Many Netflix original movies have so far ranged from simply awful (The Cobbler, The Ridiculous 6) to charmingly loopy (The Babysitter, Turbo Kid), frequently producing content that simply would not fly in a theatrical release, either due to shocking and unexpected violence or the laziest of comic writing. However, with 2017’s Wheelman Netflix showed that it could produce a first-rate thriller, creating a fast-paced, exciting ride, even if the plot was a little thin for a theatrical release. 2018’s Cam represents another step forward for the production team, crafting an immensely watchable and unconventional thrill ride, one that is familiar in the type of tension it brings to the fore yet wholly modern in its conclusion.
Though Cam was helmed by promising first-time director Daniel Goldharber (and co-written by Goldharber and Isabelle Link-Levy), the story comes from Ilsa Mazzei, who used her own experience as a working cam girl to color the piece with an unmistakable layer of authenticity. The story concerns Alice Ackerman (Madeline Brewer), an enterprising young woman who makes a more than healthy living as a cam girl, which is a term I was unaware of before I saw the film.

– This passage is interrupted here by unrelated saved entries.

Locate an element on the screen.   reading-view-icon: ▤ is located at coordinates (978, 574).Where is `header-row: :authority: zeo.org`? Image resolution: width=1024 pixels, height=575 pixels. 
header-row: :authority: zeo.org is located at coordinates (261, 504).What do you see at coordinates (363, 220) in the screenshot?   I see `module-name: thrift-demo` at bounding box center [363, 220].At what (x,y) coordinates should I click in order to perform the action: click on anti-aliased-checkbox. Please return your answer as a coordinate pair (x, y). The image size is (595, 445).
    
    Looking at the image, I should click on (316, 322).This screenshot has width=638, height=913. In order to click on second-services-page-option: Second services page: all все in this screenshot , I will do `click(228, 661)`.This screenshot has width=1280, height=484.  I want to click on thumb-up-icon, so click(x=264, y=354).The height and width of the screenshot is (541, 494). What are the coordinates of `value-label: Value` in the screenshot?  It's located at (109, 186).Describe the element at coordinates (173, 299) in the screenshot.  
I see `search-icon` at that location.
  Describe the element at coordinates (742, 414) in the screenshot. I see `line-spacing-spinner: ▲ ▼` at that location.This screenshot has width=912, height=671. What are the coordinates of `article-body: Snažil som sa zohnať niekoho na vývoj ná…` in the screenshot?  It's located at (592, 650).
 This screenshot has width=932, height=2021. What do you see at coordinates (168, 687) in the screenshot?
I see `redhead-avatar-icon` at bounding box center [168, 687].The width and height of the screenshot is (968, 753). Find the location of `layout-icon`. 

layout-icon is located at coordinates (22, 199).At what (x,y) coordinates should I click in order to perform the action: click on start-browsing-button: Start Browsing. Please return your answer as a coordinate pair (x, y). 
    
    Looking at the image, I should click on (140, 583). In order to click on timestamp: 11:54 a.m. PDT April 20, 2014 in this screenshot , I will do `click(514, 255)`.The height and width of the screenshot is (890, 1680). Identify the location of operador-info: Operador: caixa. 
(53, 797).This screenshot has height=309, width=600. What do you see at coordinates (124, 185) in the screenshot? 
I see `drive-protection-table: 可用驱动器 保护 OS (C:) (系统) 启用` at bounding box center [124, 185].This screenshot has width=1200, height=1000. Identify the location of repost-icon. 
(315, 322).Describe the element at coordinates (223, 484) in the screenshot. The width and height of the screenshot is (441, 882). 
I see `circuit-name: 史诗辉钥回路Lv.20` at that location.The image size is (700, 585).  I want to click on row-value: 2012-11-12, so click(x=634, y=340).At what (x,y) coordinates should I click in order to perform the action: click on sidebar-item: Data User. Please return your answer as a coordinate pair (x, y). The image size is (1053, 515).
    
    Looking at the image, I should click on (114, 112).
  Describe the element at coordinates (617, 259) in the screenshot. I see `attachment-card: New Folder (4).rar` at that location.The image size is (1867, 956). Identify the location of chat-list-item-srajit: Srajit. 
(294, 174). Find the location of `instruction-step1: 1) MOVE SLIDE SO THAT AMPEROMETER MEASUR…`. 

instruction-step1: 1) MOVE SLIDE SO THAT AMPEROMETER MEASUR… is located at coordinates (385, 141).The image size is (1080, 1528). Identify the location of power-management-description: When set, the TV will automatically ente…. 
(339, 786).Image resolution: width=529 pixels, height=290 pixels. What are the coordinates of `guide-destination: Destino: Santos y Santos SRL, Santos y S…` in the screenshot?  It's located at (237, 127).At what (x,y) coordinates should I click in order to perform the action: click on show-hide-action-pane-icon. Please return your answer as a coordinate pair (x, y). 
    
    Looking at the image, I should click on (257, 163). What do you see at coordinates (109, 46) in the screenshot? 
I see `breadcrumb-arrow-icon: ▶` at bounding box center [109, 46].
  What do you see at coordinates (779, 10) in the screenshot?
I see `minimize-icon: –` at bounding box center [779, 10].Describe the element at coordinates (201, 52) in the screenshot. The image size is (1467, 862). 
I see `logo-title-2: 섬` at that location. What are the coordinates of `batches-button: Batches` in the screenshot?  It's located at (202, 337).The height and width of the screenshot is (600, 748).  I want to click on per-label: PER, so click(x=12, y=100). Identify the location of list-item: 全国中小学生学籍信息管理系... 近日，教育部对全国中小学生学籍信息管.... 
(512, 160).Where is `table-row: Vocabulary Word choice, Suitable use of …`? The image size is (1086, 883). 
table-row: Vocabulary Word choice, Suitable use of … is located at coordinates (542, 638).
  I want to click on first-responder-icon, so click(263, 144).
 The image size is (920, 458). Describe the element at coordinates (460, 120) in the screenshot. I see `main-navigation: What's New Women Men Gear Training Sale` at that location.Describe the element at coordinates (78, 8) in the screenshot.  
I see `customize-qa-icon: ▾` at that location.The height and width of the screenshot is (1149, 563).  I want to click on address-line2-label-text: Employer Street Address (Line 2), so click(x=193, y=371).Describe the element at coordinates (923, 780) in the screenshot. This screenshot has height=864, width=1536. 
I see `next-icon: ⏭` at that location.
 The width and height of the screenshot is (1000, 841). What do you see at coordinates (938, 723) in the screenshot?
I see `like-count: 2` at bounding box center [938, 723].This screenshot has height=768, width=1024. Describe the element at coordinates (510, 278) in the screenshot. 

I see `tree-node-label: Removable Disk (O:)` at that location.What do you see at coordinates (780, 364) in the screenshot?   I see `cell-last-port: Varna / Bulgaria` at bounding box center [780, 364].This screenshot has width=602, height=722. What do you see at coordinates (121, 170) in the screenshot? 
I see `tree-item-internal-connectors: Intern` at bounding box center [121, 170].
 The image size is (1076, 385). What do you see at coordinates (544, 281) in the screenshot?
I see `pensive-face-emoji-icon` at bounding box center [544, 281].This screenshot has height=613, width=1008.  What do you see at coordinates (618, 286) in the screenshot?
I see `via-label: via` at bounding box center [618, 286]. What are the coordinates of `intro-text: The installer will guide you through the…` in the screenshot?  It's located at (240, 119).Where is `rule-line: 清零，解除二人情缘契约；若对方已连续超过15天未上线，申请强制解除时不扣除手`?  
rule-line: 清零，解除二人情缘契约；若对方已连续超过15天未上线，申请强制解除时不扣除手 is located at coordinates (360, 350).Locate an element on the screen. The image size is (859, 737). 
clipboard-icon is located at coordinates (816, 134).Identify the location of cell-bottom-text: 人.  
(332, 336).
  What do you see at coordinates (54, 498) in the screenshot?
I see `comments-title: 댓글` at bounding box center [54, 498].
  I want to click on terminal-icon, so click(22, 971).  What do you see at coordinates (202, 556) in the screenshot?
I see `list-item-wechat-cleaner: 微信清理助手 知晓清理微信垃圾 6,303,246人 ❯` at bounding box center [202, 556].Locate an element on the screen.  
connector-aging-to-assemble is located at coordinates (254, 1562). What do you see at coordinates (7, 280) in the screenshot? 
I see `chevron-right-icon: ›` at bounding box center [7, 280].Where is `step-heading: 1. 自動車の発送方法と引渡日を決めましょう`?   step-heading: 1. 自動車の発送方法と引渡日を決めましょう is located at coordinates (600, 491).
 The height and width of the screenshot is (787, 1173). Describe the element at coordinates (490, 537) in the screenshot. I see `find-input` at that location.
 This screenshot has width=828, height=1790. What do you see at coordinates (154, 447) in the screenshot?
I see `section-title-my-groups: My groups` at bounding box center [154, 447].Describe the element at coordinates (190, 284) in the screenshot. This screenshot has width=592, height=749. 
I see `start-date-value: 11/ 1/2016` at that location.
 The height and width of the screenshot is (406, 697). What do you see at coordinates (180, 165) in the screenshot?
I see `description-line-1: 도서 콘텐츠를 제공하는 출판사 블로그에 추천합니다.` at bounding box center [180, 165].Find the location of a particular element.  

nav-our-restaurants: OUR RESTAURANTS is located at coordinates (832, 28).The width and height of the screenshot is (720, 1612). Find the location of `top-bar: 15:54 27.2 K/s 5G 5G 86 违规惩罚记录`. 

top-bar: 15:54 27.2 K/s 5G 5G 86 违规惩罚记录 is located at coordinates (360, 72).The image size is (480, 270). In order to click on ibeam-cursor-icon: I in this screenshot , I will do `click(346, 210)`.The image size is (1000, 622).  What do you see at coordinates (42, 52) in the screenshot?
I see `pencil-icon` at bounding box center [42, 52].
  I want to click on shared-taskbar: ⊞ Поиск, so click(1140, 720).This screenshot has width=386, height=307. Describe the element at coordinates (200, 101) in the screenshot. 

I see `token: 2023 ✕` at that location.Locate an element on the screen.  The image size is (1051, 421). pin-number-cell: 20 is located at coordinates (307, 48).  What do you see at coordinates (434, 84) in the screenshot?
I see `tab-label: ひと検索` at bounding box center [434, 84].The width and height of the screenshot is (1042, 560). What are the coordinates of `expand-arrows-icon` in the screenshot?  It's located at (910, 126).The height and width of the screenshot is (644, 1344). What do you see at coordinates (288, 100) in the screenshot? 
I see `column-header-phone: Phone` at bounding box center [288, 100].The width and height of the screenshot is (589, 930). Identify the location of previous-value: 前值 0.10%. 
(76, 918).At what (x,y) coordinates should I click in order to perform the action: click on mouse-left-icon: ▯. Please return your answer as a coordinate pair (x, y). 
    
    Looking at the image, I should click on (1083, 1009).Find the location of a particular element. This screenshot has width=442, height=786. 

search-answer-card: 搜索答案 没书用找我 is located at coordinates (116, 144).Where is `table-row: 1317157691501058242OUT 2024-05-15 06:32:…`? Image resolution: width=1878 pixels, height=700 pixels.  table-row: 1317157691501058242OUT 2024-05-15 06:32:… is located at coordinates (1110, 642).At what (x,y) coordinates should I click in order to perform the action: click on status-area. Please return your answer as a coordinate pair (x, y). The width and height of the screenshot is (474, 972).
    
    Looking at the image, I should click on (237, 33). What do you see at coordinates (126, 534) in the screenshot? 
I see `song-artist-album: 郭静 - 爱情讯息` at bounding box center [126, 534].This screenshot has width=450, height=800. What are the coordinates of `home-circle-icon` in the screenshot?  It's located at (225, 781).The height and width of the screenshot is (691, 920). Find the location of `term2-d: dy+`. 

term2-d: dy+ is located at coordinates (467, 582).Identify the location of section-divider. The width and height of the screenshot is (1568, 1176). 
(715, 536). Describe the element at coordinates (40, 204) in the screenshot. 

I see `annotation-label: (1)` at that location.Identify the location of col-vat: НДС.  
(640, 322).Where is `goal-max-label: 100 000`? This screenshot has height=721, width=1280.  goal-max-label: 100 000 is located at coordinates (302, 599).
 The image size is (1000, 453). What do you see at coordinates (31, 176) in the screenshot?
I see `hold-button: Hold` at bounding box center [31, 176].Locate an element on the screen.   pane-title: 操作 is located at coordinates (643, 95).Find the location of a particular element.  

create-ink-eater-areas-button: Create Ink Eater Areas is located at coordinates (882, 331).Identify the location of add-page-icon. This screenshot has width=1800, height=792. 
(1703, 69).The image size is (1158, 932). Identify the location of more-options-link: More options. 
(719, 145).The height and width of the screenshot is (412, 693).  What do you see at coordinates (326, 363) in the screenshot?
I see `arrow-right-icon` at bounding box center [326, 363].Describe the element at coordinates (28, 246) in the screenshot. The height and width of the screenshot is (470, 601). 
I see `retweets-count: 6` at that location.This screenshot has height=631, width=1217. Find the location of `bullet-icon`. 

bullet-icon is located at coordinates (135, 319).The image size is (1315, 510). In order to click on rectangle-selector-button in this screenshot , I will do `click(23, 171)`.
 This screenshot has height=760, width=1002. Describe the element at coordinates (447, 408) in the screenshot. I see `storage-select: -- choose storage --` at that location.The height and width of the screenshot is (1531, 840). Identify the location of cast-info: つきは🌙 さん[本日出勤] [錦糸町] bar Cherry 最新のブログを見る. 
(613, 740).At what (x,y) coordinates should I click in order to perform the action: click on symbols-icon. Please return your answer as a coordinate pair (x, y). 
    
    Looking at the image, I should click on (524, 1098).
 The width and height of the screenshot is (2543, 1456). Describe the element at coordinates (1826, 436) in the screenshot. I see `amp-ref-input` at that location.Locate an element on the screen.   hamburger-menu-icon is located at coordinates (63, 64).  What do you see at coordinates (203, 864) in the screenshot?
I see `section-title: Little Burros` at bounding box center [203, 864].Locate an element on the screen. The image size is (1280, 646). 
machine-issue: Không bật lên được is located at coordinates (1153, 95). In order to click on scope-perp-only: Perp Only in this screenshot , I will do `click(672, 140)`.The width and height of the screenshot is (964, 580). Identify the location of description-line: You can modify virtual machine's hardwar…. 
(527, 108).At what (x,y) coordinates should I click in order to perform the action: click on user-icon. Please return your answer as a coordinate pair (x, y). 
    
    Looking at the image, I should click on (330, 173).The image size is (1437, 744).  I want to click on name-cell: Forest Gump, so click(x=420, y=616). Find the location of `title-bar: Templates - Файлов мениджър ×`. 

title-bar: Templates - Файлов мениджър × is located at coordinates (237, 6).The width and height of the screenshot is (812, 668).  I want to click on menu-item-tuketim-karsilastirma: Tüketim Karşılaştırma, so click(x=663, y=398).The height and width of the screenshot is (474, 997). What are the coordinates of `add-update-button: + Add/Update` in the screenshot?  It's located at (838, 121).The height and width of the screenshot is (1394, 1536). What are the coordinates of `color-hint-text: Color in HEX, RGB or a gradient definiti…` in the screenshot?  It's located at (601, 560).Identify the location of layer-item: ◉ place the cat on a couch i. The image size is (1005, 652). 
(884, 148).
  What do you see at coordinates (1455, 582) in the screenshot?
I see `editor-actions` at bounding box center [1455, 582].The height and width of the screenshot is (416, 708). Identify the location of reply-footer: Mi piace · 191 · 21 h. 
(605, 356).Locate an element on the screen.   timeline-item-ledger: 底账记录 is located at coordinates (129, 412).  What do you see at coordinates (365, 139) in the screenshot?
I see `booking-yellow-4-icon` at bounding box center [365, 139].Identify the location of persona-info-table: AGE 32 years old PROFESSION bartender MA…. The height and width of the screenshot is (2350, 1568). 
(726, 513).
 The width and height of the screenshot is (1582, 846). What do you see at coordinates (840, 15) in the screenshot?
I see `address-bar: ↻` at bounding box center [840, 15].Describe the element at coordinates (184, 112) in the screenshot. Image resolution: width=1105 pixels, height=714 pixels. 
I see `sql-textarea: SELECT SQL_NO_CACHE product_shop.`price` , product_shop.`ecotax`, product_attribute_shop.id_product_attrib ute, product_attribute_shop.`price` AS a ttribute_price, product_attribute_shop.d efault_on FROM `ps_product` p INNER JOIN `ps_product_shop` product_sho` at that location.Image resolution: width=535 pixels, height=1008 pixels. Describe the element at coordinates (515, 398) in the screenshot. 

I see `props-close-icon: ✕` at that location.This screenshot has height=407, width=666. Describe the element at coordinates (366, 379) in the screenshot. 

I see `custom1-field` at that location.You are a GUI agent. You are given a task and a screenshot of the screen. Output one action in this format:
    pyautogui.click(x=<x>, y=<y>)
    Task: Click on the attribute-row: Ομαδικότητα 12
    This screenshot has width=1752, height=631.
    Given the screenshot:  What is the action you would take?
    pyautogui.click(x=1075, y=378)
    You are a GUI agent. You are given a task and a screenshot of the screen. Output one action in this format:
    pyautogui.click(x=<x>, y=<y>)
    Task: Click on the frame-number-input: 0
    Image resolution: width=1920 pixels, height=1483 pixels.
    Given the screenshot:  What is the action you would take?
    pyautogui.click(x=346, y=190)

Cam girls make their money by performing an improvisational pornographic cabaret in front of their personal webcam, receiving suggestions and payment from legions of leering patrons. The film offers a peek inside the world of the cam girl, including the friendships, collaborations, and antipathy shared among this society of modern entrepreneurs. Early in the film’s runtime, however, Cam takes a turn to the dark underbelly of the Cam girl business, making of itself an unconventional and immensely watchable thriller.
As the movie never strays from her character’s point of view, Madeline Brewer delivers what could be a star-making performance, displaying in equal parts intelligence, strength, resourcefulness, and desperation. As Ackerman and her cam girl pseudonym “Lola_Lola” are toyed with by a mysterious doppleganger, the film’s tension expands into unexpected avenues, keeping the tension tangible and unconventional. There is at one point a threat that Ackerman’s cam girl persona might be exposed to her friends and family, and while a more conventional look into this business might cast this as the ultimate horror, Cam simply allows it to happen and then deals with the consequences. The greater threat comes from the false “Lola_Lola,” and in a climactic showdown that takes place entirely on Ackerman’s webcam, she vanquishes the threat and regains control of her digital identity.
Though the film is littered with excellent supporting performances, most notably from Kevin Druid (13 Reasons Why) as Ackerman’s younger brother and Patch Darragh (The First Purge) as her most slavish patron, the film lives and breathes through its star. Brewer’s performance acts as the perfect conduit for the statement being made by Ilsa Mazzei, that cam girls are not like prostitutes or even strippers whom could become victims of exploitation, but are more akin to explorers in a new field of profitable sexuality. Though this statement might seem dubious to some, particularly Ackerman’s mother Lynne (Melora Walters), Cam constructs a fascinating argument, and heralds the arrival of exciting new talent in modern filmmaking.